[[ Record set open ]]
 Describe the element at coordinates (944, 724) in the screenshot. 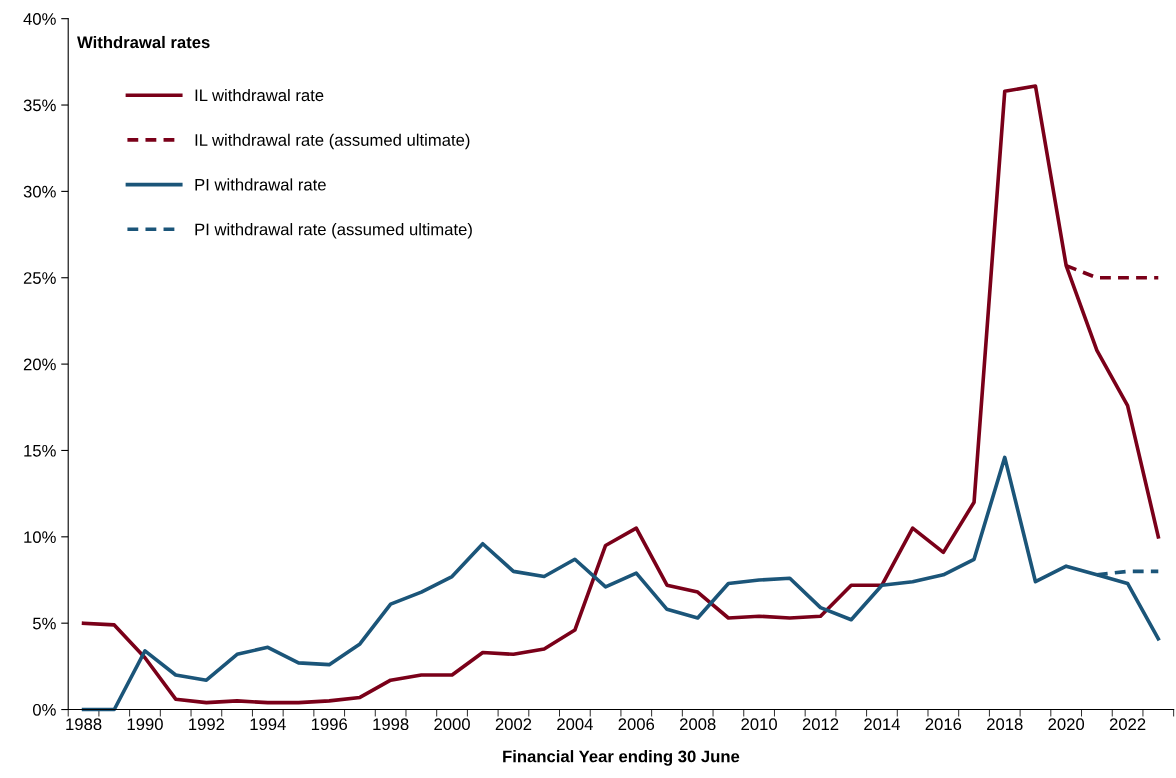

I see `x-tick-label: 2016` at that location.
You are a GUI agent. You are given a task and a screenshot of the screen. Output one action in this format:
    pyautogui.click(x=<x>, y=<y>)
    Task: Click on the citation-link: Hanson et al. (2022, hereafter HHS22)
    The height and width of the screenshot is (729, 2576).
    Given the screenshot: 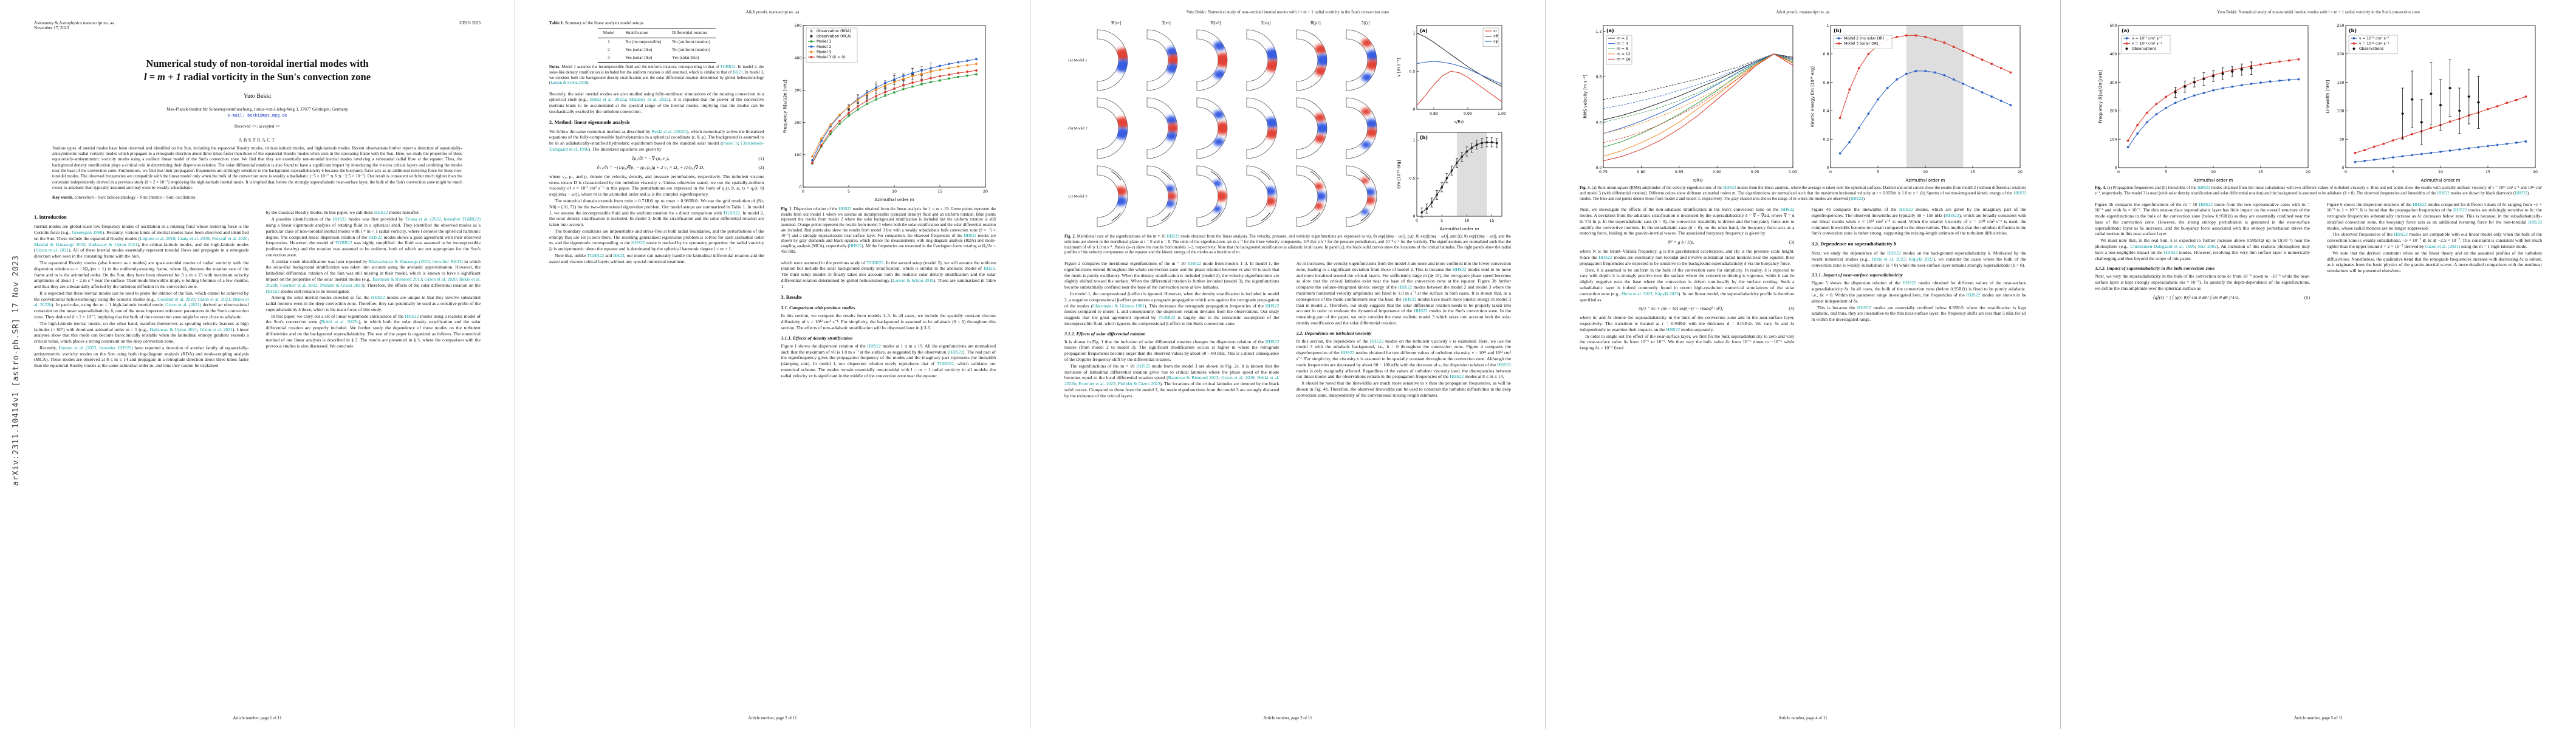 What is the action you would take?
    pyautogui.click(x=96, y=348)
    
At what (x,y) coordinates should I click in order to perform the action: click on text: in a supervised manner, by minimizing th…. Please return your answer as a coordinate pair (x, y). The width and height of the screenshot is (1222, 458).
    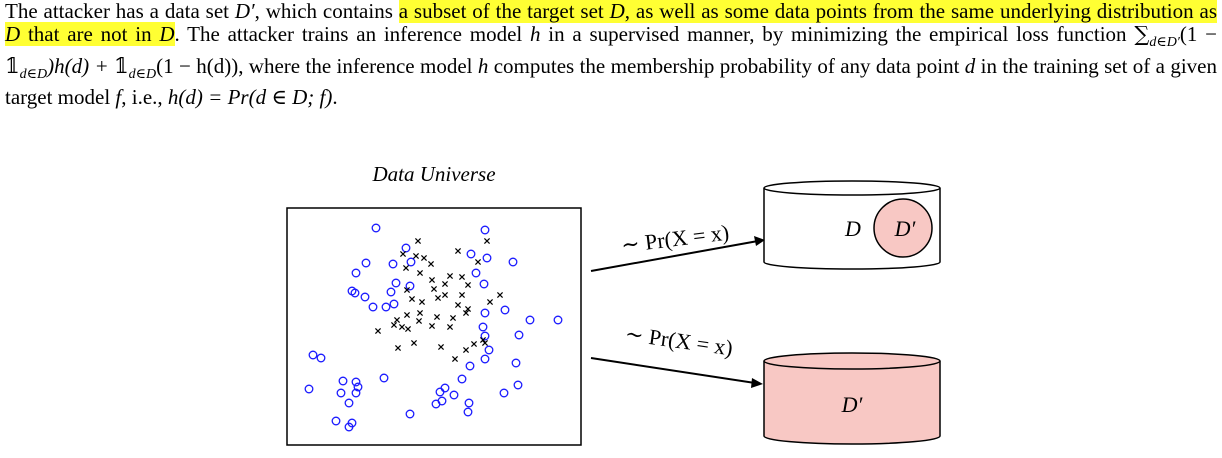
    Looking at the image, I should click on (838, 34).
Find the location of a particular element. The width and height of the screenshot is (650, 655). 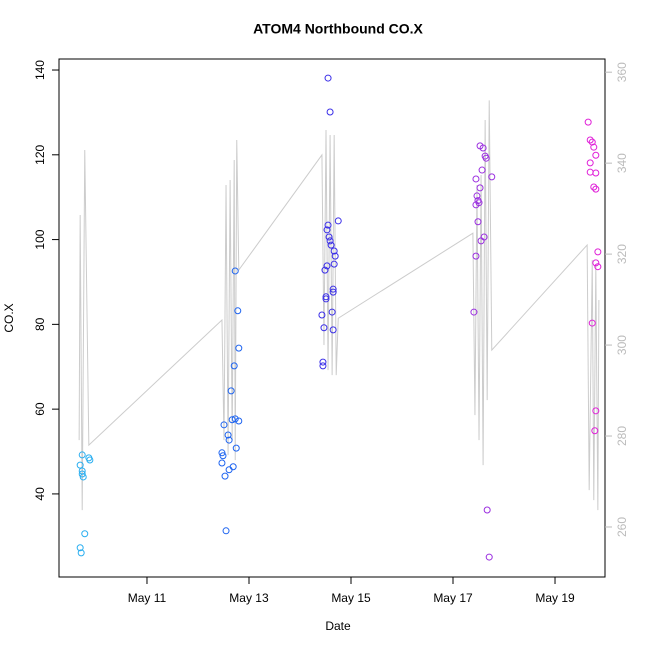

y-axis-label: CO.X is located at coordinates (9, 318).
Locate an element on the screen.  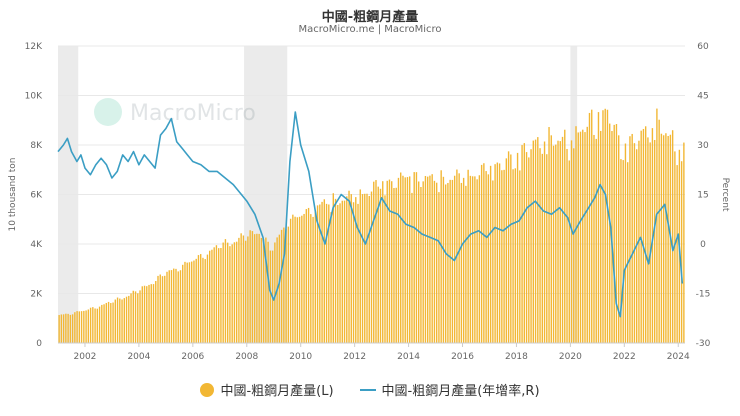
ytick-left-label: 0 is located at coordinates (39, 344).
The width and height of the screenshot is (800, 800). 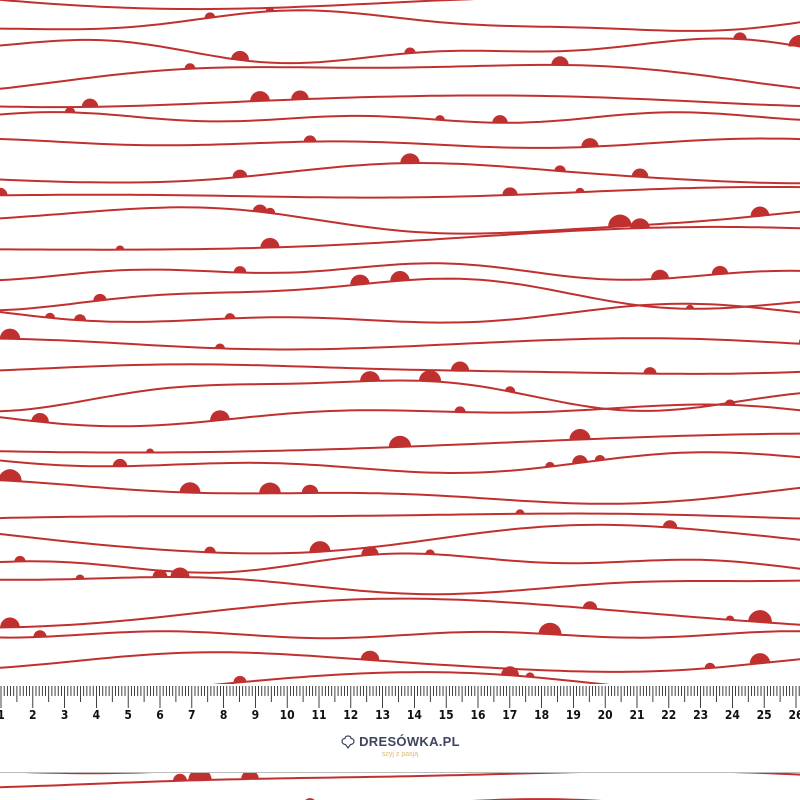 I want to click on ruler-label: 25, so click(x=764, y=715).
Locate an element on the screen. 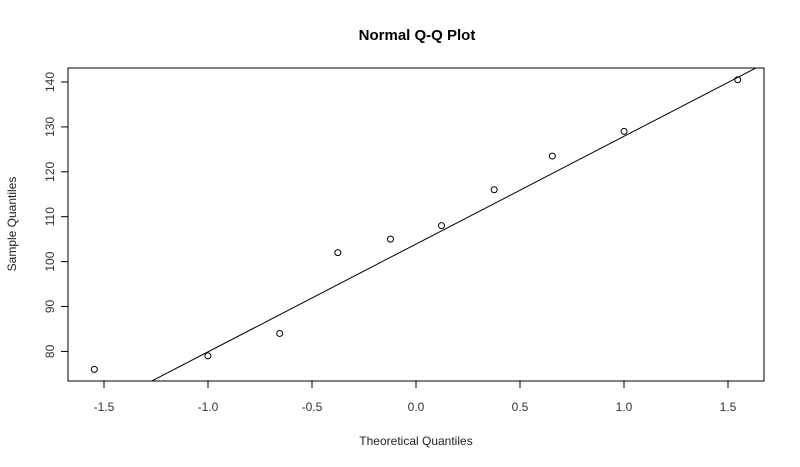 This screenshot has height=467, width=800. y-tick-label: 120 is located at coordinates (50, 171).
[[ Record set closed ]]
* [What needs to be done]: Extract and repeat the entries verbatim, from the very beginning of the entries down to the line containing "at that location.", both ends included. Omit the pictures from your answer.

* [Answer box]:
 Describe the element at coordinates (944, 724) in the screenshot. 

I see `x-tick-label: 2016` at that location.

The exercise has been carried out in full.